Scheme | Till 5 lakh | Till 15 lakh | Till 30 lakh | more than 30 lac |
Family (monthly) | 912 | 864 | 787.5 | 712.5 |
Quarterly | 2,622 | 2,484 | 2,250 | 2,025 |
Five years | 53,580 | 50,764 | 46,350 | 41,850 |
- Treasury Bond and Treasury Bills
Unlike savings certificates, these securities are tradable in the secondary market. The interest rate is determined by auction, which happens on Tuesday for T-bonds and Sunday for T-bills. A bid can be submitted for TK. 1,00,000/—or any amount of its multiple on auction through the primary 24 dealers. Investors will need a BP account in that dealer bank to take part in the auction. They can buy and sell those securities at any time in the secondary market.
Treasury bills are short-term government debt securities available for 91 days, 182 days and 364 days, with 11.58%, 11.8%, and 11.95% interest consecutively.
Treasury bonds are long-term investments available for 2 years, 5 years, 10 years, 15 years, and 20 years, with 12.24%, 12.40%, 12.55%, 12.65% and 12.75%.
- Mutual Funds
Professional fund managers analyse the local market and choose acceptable investments for mutual funds that benefit those without the time, skills, or money to manage their investments actively. There are two types of mutual funds. Open-end mutual funds permit investors to buy and sell units anytime, issuing and redeeming shares based on demand. Closed-end mutual funds trade on stock exchanges’ secondary markets and have a set number of units.

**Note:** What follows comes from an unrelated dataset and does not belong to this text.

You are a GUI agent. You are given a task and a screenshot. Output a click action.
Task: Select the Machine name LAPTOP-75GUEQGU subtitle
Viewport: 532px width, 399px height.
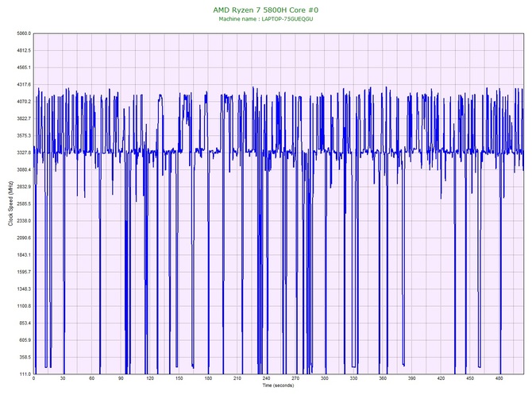pyautogui.click(x=266, y=18)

Mutual funds serve different investing goals, risk appetites, and time horizons. Investors can choose equity, fixed-income, balanced, growth, and shariah funds. This variation lets investors match their investments to their financial goals and preferences. In addition, Mutual funds offer tax benefits under specific conditions. For closed-ended mutual funds, dividend income up to Tk 50,000 is tax-free; for open-ended, Tk 25,000 per fiscal year.
- Stocks: Recent economic growth and growing investor interest have propelled Bangladesh’s stock market’s ascent. The Dhaka Stock Exchange (DSE) and the Chittagong Stock Exchange (CSE) are the leading exchanges. The stock market in Bangladesh is beneficial in the near term but not in the long run. The DS30 stock portfolio’s annual market return from February 3, 2013, to May 30, 2022, assuming yearly compounding and omitting dividends, was 4.92 per cent. Bank fixed deposits yielded 6–8% annually during this time.
The evolving financial landscape in Bangladesh, shaped by the distinct preferences and priorities of millennials and Gen Z, reflects a broader shift towards convenience, transparency, and values-driven decision-making. These generations, defined by their digital-first lifestyles and social consciousness, are influencing how financial products are developed and delivered. They prioritize ethical and sustainable investments, demand personalized financial services, and seek tools that align with their goals for flexibility and empowerment. With options ranging from savings certificates and treasury bonds to mutual funds and stocks, Bangladesh offers diverse investment opportunities catering to various risk appetites and financial objectives. As these younger generations continue to engage with financial markets, their focus on customization, social impact, and technological integration will drive further innovation in financial products and services.